Das klingt nach heiler Welt. Aber was ist, wenn Eltern bei schulischen Themen überfordert sind? Wo setzt ihre Arbeit bei Problemfällen an?

Schmidt: Der Schwerpunkt meiner Arbeit liegt in der Einzelfallhilfe. Die Kinder und deren Eltern erhalten Beratung in Schul- und Lebensfragen. Themen können sein: Schwierigkeiten im Sozialverhalten wie Regelbruch, Beleidigungen, Aggressivität, Mobbing; Ängste vor oder in der Schule, Schul- oder Lernverweigerung, Konflikte zwischen Eltern und Lehrkräften, Probleme innerhalb der Familie wie Partnerschaftskonflikte, Trennung und Scheidung, oder Konflikte mit dem Kind sowie Probleme bei der Erziehung oder bei allgemeinen Lebensfragen.

Welche Bilanz können Sie nach einem Vierteljahr aus Ihrer Arbeit ziehen?

Schmidt: Im Moment fühle ich mich noch wie ein Fischer, der seine Fische mit den Händen fangen will.

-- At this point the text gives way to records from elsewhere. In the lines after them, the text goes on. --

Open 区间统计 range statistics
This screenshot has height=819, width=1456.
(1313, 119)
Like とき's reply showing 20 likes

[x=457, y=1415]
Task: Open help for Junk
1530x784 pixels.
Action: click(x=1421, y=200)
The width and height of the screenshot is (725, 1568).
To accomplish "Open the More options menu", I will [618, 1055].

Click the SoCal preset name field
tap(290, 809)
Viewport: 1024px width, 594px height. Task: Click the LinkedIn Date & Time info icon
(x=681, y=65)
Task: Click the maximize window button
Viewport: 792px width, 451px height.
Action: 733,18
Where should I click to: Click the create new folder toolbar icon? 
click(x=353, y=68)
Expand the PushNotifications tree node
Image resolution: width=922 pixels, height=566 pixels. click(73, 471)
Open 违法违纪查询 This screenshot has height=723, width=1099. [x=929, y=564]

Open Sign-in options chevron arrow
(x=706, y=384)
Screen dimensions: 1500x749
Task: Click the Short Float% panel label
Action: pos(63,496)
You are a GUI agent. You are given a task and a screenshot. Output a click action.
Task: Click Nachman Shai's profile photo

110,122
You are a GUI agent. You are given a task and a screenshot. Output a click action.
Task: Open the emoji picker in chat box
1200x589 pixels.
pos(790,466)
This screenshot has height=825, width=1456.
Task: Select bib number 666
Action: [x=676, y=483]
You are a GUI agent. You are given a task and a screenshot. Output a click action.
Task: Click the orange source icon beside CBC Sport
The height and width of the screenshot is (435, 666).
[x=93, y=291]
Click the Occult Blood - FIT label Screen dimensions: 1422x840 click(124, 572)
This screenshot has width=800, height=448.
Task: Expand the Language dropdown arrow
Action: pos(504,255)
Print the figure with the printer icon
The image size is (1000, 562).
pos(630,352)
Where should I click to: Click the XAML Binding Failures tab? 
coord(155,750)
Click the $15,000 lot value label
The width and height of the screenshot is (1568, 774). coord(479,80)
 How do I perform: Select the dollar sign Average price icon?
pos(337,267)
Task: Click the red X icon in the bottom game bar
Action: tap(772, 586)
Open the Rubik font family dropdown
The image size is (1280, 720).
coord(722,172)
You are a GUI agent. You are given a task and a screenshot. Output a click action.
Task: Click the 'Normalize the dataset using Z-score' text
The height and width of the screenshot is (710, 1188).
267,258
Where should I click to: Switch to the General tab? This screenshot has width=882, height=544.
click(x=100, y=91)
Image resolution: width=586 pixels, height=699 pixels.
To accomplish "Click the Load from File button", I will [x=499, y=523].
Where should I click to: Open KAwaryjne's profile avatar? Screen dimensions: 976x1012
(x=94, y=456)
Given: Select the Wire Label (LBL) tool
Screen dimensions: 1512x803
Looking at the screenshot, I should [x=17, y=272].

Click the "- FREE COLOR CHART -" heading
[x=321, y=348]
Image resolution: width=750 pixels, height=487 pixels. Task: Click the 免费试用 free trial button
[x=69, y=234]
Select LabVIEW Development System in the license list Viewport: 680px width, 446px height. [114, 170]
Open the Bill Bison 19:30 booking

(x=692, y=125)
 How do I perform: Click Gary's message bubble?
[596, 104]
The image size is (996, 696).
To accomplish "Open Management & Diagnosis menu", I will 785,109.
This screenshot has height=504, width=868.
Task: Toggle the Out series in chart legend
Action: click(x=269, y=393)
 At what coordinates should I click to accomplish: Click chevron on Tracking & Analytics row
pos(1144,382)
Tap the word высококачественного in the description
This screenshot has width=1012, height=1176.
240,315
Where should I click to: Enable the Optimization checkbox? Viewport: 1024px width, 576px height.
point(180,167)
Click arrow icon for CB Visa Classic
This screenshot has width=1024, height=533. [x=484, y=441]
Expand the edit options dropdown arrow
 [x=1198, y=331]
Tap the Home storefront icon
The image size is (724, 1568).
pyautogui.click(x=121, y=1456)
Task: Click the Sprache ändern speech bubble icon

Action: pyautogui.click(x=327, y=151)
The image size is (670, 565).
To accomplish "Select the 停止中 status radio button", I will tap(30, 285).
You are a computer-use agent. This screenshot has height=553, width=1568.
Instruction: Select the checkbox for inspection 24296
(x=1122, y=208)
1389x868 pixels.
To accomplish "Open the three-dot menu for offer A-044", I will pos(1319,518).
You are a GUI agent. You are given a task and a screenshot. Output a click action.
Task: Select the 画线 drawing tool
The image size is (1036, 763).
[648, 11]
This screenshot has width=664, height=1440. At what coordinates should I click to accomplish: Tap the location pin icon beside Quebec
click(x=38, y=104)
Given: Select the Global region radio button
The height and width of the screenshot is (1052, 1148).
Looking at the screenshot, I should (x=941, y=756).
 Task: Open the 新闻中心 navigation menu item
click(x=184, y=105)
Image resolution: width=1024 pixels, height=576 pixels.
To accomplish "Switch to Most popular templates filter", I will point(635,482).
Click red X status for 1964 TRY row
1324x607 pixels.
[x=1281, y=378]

Jedes Kind trägt doch seine eigene Geschichte mit sich, und in einzelnen Geschichten könnte sich etwas finden, was vielleicht eine Unterstützung braucht, was sich aber längst noch nicht mitbekommen konnte. Vielleicht habe ich nach einem Jahr einige Fische herausgezogen, die ich dann auch wieder in den Lebensfluss zurückgeben konnte.